According to Professor Andrews, the findings reveal why the less critical genes, rather than more essential ones, often have a greater importance for genetic diseases observed among patients.  

“Genetic mutations are like the rain that all genes must endure – they are constant and unavoidable. However, not all genes, and the proteins they encode, are equally well waterproofed,” he said. 

“Some genes are so essential that they are very rarely observed with mutations in people, while others are a little less critical but are still important enough that human diseases occur when they contain mutations.”  

The research helps prioritise treatments by identifying specific genetic pathways affected by mutations. 

“It’s important to identify which genetic system is dysfunctional in a given person, which helps us potentially choose the most effective treatment,” Associate Professor Andrews said. 
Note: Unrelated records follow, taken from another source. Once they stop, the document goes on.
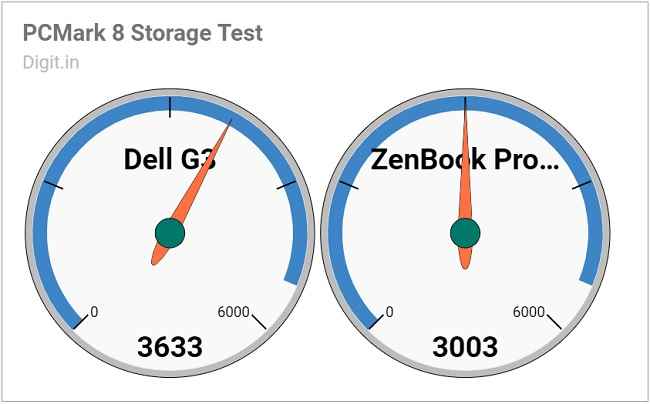Select the Dell G3 gauge label
The height and width of the screenshot is (404, 650).
[x=170, y=160]
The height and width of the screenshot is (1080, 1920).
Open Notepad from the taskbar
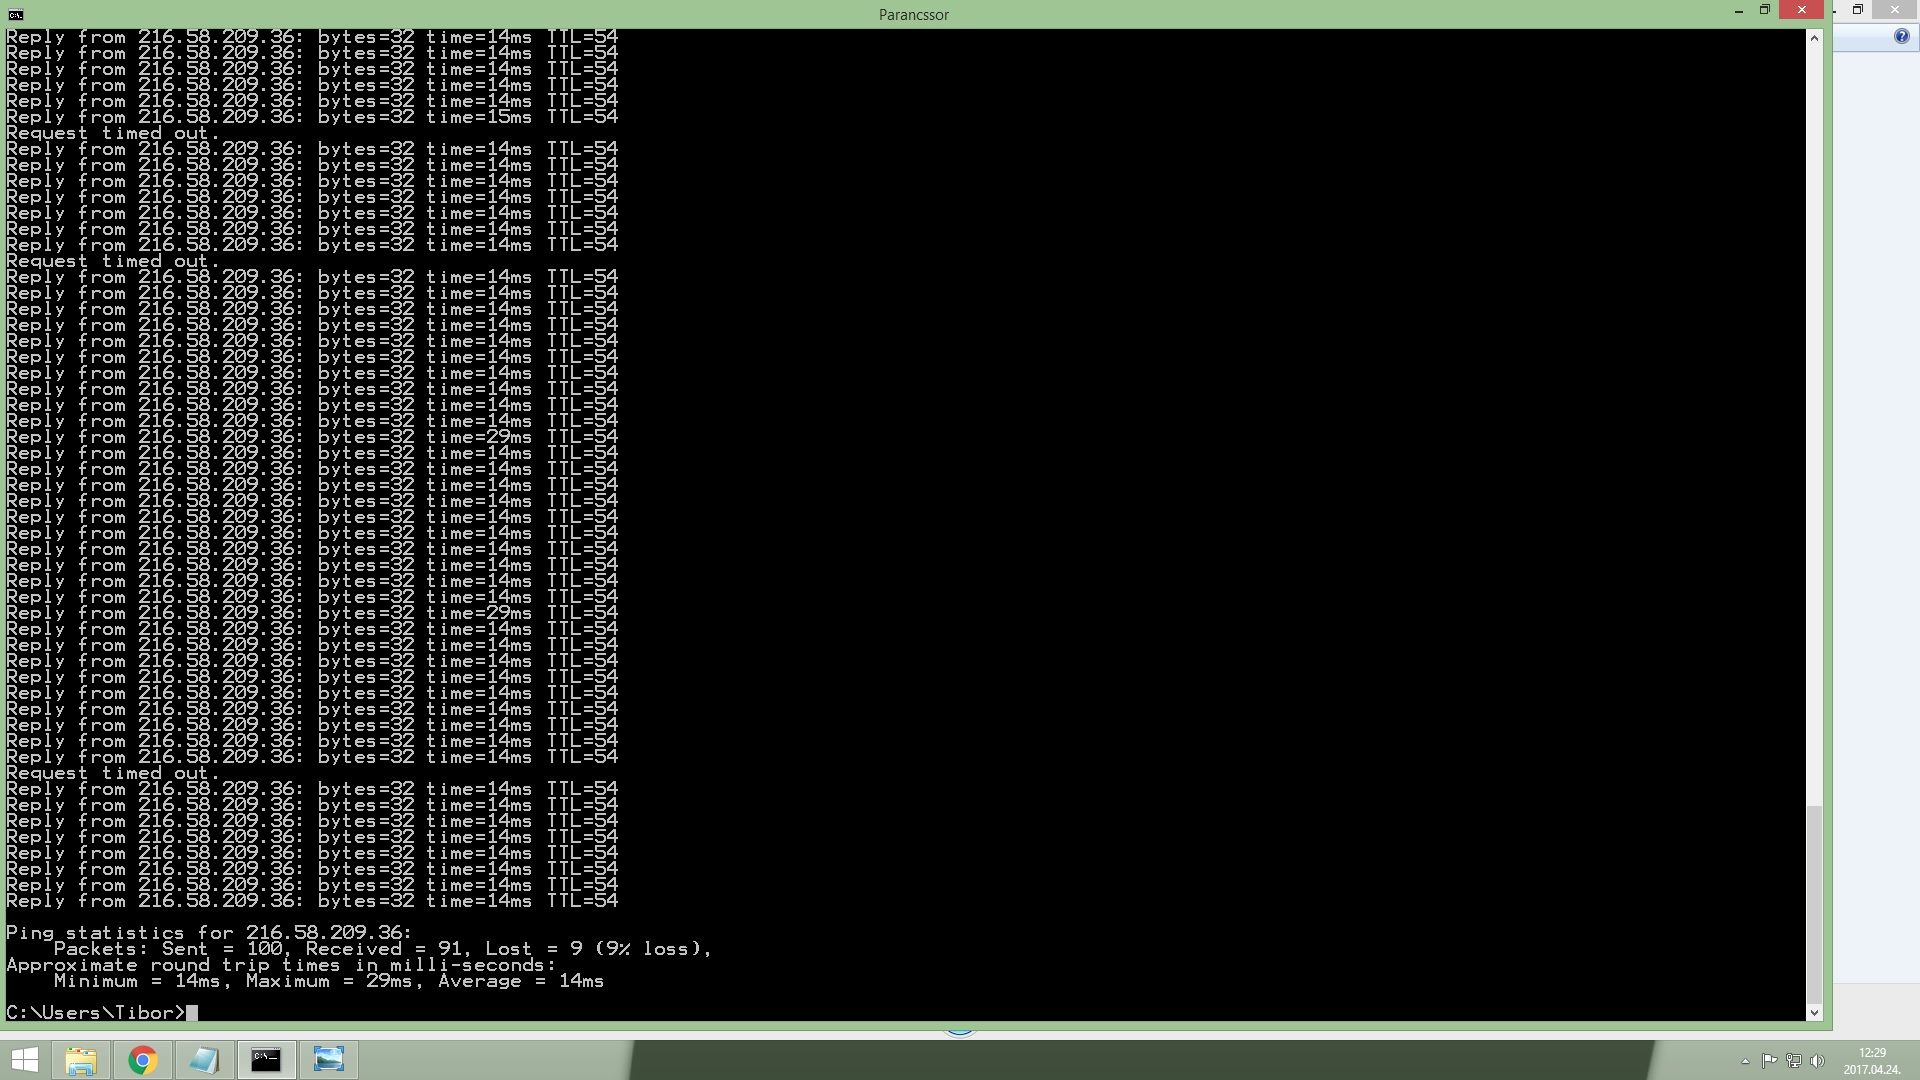204,1059
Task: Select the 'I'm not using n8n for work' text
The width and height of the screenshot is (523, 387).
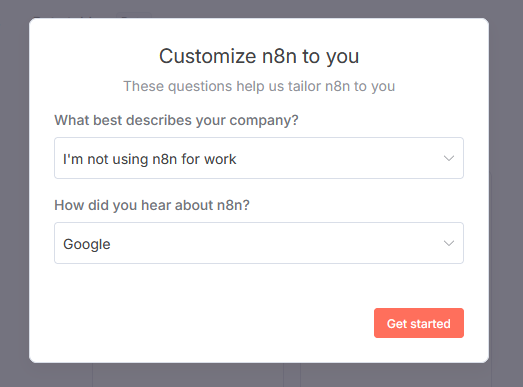Action: coord(150,159)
“Our study applies to complex diseases with multiple mutations as it involves scoring genetic variation for its functional effects, which is crucial for identifying potentially broken genes.

“There is also potential for clinical translation and the development of AI tools to help improve patient outcomes.

“Our future goals include developing automated systems to flag effective treatment for individuals, based on their genetic and pathology data.” 

The full study has been published in Nature Communications.